To analysis of the embanked slope stability using a jointed reinforcement, the internal stability and the external stability have to be satisfied, respectively. But, because the lengths of ready-made steel-grid were limited, the reinforcements must be connecting themselves to the reinforcing. In this study, the mechanical test was carried out to investigate the tensile failure and the pullout failure at the joint parts of them, which was based on the analysis of reinforced slope in field. Through the tensile tests in mid-air for the jointed steel-grid, the deformation behavior was seriously observed as follows : deformation of longitudinal member, plastic deformation of longitudinal member and of crank part. Those effects were due to the confining pressure and overburden pressure of the surrounding ground. The bearing resistance at jointed part of jointed steel-grid was due to the latter only. The maximum tensile forces were higher about 20kN~27kN than ultimate pullout resistance, but, the results of those was almost the same in mid-soil.

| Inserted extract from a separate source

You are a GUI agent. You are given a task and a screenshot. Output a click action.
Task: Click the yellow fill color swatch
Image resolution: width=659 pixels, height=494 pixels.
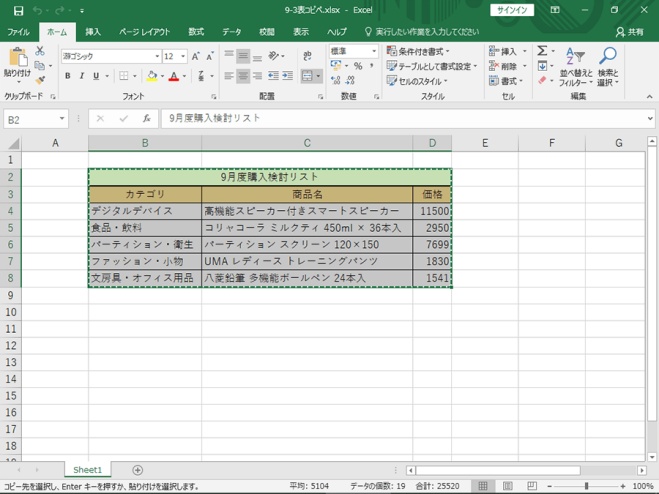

The failures of steel-grid occurred at welded point both of longitudinal members and transverse members and of jointed parts. The strength of jointed parts itself got pullout force about 20kN, which was about 65% for ultimate pullout force of the longitudinal members N=2. To the stability analysis of reinforced structure including the reinforced slope, the studying of connection effects at jointed part of reinforcement members must be considered. Through the results of them, the stability of reinforced structures should be satisfied.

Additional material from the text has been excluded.